%%

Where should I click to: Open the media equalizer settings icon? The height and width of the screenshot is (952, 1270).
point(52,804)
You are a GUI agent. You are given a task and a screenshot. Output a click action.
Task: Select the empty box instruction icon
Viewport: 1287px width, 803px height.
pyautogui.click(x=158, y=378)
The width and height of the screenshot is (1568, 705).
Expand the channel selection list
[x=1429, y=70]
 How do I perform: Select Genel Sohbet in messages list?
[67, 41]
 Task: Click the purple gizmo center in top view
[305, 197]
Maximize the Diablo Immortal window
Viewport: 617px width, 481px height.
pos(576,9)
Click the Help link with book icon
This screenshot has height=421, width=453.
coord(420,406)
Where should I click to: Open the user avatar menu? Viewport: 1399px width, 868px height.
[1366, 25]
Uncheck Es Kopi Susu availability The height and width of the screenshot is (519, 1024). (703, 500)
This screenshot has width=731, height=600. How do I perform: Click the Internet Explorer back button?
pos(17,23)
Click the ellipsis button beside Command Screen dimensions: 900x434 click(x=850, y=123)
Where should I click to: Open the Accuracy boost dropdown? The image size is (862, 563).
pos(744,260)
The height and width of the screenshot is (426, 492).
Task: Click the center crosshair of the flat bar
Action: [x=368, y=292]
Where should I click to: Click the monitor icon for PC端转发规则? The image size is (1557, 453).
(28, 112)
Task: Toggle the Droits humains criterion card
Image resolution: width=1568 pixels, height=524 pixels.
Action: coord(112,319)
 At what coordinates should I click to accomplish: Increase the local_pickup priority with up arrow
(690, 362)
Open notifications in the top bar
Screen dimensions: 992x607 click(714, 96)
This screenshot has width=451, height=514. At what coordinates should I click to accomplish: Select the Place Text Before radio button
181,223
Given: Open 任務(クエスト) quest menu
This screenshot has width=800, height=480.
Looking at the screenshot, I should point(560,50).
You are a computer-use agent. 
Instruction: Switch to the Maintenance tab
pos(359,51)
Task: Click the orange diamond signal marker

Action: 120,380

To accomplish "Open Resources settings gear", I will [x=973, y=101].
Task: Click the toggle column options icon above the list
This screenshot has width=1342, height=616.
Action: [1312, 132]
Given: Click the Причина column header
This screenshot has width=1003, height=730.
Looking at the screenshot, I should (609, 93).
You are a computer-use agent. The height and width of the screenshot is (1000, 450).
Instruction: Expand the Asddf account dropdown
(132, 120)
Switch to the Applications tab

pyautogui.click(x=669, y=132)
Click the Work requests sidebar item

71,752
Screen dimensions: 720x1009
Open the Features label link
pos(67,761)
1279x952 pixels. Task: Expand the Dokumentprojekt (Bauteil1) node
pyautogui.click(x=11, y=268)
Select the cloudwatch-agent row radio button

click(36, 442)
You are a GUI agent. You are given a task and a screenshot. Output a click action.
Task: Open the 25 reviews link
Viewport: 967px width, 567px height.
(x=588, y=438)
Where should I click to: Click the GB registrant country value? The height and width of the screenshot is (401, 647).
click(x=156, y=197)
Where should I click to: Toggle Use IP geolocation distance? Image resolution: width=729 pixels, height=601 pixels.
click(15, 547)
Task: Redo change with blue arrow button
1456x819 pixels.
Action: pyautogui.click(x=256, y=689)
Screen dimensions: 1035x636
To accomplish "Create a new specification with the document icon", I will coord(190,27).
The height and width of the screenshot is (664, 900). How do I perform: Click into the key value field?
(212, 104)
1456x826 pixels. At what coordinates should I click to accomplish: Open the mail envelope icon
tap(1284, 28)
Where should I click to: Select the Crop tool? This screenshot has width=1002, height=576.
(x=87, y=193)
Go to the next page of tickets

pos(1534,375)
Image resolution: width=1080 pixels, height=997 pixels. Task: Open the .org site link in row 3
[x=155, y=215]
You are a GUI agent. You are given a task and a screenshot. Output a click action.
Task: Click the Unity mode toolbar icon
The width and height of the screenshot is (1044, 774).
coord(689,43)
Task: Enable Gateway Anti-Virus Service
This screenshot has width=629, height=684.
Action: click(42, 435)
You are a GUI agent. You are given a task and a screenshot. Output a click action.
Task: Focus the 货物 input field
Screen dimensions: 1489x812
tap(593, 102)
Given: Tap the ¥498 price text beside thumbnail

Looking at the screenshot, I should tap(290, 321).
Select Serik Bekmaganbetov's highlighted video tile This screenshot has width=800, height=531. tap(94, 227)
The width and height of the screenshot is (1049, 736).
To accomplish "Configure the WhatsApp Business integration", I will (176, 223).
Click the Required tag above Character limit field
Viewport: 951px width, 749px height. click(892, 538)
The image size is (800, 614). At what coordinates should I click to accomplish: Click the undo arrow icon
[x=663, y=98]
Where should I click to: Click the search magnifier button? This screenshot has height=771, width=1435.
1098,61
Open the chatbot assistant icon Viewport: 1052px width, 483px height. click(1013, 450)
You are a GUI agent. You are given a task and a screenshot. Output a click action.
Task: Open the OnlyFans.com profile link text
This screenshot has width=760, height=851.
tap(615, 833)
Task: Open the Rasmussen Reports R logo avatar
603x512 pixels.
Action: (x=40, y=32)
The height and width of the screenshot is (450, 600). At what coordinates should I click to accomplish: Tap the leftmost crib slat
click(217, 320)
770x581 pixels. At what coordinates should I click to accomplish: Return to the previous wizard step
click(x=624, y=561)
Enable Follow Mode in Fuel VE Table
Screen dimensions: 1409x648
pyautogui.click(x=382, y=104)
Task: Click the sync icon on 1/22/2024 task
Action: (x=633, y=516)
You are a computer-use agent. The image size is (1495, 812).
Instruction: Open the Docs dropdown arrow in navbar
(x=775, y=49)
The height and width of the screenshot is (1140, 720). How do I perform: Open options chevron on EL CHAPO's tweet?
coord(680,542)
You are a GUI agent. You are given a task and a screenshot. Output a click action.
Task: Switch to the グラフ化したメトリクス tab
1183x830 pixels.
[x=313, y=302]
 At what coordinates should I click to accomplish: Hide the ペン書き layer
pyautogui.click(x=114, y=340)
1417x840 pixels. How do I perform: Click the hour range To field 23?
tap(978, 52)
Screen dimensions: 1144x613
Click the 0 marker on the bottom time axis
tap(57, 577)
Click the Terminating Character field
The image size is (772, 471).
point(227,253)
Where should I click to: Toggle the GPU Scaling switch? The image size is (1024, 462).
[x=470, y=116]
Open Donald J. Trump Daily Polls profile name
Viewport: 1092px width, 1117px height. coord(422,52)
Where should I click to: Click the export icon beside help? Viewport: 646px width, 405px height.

%%

Task objective: Only the lines containing the string "will" are needed; pull them out of the records.

Result of the task:
To accomplish "Open Resources settings gear", I will [x=973, y=101].
To accomplish "Create a new specification with the document icon", I will coord(190,27).
To accomplish "Configure the WhatsApp Business integration", I will (176, 223).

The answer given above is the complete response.